I was able to implement resources using a 'with'-block without trouble but in my situation I want to request/release a resource without using a 'with'-block.

However, I cannot find an example of this using SimPy 3. I read the documentation/source regarding resources but still can't get it quite right. Could someone explain how to properly:

...
Request a Resource with the method: 'request()'
...
Release that Resource with the method: 'release()'
...

Thanks, and sorry for the bother.

PS: I'm intending to use Resources.resource

Answer 1

If you want to use a resource without a with block (and you know you won’t get interrupted), its just:

req = resource.request()
yield req
# do stuff
resource.release(req)

Answer 2

Using with on an object calls __enter__ when you enter the with block, and __exit__ when you leave.
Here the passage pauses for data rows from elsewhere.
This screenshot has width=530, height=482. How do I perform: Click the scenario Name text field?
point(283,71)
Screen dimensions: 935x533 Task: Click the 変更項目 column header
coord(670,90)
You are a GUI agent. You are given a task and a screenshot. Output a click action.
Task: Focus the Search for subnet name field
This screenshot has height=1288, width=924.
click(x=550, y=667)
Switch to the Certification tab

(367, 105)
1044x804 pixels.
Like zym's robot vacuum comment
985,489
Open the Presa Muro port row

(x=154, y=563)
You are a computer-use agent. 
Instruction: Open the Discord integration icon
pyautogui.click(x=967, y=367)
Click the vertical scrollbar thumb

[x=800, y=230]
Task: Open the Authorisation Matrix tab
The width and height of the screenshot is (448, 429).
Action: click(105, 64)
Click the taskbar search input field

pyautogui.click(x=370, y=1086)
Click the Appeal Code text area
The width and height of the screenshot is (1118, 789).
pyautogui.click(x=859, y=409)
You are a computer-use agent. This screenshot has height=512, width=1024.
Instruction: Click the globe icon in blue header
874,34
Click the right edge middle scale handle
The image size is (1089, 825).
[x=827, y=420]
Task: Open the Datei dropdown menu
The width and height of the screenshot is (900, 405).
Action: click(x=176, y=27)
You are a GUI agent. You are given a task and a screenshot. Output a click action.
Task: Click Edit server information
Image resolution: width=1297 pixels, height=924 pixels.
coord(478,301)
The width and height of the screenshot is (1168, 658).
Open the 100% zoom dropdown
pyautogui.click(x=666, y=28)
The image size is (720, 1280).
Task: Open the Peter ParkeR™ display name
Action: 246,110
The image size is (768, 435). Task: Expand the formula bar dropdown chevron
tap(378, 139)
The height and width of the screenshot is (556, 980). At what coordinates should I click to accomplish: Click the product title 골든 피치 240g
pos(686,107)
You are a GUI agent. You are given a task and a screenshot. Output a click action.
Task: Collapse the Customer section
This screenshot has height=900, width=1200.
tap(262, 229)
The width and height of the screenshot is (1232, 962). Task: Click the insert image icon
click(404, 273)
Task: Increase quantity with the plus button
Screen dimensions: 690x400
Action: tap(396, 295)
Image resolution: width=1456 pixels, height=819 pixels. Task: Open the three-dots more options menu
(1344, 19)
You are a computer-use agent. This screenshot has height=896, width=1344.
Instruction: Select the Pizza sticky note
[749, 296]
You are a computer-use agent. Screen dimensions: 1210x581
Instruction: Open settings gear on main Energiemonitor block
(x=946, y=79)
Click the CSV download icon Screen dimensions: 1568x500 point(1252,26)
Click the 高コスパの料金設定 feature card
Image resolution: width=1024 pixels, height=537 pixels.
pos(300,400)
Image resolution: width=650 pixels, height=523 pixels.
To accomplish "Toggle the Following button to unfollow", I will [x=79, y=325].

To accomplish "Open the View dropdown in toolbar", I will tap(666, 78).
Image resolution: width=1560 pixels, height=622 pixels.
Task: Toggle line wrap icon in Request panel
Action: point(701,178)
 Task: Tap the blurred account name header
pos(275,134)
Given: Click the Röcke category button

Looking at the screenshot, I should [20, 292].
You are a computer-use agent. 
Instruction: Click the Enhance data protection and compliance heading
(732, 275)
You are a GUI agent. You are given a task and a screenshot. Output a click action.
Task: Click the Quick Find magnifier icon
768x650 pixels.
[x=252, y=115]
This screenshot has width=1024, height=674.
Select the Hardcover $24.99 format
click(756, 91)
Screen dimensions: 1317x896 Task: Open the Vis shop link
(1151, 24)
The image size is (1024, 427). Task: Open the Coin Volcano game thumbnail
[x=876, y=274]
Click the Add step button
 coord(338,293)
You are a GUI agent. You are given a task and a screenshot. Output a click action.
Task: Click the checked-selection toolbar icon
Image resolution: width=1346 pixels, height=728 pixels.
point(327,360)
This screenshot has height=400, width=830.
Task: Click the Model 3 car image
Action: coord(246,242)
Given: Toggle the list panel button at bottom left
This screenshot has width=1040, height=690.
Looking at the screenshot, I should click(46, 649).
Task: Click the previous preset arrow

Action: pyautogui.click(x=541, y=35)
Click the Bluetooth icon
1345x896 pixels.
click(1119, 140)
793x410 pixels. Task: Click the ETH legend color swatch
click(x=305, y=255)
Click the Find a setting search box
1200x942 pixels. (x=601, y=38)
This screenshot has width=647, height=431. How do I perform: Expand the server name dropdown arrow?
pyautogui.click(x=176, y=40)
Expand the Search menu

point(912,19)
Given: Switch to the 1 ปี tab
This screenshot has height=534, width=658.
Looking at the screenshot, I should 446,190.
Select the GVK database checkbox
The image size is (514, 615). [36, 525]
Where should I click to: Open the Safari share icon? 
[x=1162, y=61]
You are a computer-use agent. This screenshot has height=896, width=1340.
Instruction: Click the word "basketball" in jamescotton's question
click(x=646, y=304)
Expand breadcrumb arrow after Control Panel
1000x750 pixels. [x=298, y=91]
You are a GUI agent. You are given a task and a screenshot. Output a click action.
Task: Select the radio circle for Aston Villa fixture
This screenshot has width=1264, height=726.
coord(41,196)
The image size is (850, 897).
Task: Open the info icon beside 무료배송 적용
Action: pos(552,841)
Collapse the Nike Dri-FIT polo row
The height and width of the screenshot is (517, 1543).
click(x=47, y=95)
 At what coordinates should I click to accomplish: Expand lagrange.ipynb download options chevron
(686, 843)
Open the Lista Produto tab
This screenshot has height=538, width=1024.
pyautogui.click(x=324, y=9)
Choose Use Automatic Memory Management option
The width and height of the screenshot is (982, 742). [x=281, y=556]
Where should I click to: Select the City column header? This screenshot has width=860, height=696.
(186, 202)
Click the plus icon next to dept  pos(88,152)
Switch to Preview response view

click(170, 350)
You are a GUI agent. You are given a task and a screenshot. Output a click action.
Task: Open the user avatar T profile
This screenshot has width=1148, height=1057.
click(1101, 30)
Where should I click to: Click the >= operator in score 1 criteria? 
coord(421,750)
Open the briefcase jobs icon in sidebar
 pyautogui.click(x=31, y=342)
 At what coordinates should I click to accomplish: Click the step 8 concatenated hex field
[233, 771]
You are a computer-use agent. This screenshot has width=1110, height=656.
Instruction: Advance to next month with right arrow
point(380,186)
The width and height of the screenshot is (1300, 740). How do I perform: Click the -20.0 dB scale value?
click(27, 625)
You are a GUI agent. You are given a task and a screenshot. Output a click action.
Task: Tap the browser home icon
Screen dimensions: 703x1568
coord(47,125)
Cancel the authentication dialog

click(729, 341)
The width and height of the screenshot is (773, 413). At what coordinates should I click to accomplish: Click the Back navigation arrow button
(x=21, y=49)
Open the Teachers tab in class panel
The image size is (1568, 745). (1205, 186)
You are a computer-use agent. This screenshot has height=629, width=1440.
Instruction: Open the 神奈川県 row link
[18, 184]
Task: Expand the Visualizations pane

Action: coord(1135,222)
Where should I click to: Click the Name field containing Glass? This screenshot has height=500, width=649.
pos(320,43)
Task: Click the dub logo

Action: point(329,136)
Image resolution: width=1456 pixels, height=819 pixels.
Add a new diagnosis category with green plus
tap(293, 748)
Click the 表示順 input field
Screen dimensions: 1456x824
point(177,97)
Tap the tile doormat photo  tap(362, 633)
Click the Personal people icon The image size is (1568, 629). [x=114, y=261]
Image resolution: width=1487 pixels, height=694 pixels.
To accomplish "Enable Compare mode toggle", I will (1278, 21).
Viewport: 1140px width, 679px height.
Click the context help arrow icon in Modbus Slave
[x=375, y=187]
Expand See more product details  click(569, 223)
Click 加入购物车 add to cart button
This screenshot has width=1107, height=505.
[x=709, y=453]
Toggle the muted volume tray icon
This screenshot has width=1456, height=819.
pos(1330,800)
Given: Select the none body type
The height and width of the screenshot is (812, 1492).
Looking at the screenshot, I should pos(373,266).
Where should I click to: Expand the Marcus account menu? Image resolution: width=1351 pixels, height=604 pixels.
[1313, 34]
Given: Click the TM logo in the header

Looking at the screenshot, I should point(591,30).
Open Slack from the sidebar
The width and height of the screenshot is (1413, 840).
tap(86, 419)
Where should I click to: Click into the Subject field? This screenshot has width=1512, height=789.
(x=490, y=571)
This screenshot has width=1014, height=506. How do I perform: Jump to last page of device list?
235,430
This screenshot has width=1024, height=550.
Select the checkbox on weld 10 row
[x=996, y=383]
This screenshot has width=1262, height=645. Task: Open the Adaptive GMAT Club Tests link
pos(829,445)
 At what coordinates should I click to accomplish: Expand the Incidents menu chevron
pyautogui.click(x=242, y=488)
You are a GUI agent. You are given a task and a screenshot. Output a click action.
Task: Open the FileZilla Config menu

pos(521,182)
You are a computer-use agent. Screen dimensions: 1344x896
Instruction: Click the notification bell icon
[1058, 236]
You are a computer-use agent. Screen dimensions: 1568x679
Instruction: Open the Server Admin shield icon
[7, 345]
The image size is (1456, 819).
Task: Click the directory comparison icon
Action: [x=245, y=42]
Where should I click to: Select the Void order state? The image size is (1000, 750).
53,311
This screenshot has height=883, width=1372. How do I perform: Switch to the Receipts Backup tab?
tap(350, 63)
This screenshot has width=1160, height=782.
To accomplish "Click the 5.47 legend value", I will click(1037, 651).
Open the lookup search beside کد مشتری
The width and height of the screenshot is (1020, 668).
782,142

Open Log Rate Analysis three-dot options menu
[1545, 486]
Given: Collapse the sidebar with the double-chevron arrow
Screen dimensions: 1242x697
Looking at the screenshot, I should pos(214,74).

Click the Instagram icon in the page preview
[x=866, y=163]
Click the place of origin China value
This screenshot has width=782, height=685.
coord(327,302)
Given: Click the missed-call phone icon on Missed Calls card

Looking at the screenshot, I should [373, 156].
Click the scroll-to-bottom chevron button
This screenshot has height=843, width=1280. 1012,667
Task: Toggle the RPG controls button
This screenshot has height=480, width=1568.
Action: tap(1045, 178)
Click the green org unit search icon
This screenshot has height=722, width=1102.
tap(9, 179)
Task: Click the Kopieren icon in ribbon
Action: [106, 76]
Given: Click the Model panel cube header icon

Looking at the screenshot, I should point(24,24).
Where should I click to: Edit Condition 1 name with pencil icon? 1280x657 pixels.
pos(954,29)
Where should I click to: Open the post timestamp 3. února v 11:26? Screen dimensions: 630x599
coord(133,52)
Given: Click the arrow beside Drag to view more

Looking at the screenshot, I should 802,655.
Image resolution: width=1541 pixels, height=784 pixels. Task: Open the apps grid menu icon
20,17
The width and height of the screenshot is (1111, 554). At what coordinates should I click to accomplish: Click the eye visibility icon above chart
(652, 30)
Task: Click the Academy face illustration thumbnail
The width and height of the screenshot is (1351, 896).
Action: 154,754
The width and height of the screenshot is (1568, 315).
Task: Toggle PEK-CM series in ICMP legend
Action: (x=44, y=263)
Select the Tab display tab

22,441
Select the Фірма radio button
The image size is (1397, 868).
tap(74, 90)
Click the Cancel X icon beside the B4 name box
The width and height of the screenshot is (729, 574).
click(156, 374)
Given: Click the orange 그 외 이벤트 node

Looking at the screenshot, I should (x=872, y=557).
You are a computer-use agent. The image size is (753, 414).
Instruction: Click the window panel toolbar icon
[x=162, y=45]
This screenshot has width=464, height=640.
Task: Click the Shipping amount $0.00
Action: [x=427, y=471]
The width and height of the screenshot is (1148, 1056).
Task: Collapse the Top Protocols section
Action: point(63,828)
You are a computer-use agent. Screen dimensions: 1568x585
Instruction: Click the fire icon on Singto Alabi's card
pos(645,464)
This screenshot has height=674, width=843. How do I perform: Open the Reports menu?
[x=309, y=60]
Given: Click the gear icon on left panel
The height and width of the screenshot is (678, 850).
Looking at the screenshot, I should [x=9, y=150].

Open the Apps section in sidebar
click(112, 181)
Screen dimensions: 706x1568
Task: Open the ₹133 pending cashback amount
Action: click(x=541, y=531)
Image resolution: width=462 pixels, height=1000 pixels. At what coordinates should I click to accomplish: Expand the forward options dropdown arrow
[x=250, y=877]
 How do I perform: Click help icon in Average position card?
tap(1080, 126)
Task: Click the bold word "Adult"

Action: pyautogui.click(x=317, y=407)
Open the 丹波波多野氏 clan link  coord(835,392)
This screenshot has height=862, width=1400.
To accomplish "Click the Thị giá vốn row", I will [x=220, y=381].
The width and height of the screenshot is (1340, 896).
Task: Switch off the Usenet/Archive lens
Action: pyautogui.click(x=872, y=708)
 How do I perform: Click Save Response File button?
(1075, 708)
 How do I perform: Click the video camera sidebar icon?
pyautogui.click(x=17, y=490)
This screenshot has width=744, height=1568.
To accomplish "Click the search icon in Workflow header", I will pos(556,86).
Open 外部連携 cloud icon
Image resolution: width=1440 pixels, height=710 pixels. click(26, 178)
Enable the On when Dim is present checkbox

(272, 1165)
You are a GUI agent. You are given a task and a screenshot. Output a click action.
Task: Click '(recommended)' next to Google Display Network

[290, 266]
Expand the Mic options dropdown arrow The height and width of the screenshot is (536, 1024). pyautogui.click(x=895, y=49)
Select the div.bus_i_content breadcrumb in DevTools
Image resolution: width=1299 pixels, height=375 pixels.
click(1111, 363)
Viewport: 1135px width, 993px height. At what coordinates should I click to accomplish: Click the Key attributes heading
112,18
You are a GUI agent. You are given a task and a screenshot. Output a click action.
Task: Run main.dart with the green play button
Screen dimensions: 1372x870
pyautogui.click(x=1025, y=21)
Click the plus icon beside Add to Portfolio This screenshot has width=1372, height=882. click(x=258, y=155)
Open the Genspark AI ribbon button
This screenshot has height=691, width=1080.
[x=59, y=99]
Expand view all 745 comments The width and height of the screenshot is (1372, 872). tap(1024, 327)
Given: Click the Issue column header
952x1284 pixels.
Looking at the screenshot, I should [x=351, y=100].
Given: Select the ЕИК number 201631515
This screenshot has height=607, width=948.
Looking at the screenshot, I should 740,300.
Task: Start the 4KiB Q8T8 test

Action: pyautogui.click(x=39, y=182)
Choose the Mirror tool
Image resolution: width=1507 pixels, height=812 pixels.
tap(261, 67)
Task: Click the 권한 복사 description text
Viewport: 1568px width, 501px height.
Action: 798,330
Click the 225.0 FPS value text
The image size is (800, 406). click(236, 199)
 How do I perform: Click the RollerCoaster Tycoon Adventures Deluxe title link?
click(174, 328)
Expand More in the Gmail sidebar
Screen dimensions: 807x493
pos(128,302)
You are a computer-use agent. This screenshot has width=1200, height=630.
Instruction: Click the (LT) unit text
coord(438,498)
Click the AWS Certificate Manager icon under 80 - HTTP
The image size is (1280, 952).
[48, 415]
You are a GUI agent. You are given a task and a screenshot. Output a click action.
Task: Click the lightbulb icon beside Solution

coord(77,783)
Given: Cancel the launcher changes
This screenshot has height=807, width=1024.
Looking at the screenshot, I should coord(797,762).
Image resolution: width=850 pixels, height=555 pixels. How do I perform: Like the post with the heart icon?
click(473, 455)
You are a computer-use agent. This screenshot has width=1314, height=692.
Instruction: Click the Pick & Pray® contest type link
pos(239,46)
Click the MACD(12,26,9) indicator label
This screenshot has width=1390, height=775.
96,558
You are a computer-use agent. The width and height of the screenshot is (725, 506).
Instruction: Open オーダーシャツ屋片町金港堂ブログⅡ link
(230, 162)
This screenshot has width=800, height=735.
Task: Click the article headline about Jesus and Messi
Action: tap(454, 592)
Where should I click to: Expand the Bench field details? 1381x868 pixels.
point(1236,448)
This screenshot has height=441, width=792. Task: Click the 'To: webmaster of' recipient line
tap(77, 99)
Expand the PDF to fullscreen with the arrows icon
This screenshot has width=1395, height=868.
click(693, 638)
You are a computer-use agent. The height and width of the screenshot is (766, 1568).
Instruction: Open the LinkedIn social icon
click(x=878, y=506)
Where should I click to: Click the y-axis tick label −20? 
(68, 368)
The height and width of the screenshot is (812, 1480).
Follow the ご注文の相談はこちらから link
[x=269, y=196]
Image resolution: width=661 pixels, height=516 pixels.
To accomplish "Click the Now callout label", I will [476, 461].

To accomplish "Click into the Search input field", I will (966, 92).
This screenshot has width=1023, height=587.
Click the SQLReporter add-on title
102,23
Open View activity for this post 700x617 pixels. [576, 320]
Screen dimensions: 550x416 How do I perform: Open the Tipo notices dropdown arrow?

So when you do

res = resource.Resource()
with res.request() as req:
  # stuff

You're really calling __enter__ on a Request object, doing #stuff then calling __exit__:

class Request(base.Put):
    def __exit__(self, exc_type, value, traceback):
        super(Request, self).__exit__(exc_type, value, traceback)
        self.resource.release(self)

class Put(Event):  # base.Put
    def __enter__(self):
        return self

    def __exit__(self, exc_type, exc_value, traceback):
        # If the request has been interrupted, remove it from the queue:
        if not self.triggered:
            self.resource.put_queue.remove(self)

So, the with block is equivalent to this:

res = resource.Resource(...)
req = res.request()
#stuff
if not req.triggered:
   res.put_queue.remove(req)
   res.release(req)

However, the with block is also making sure that the cleanup code is called no matter what exceptions are thrown during #stuff. You'll lose that with the above code.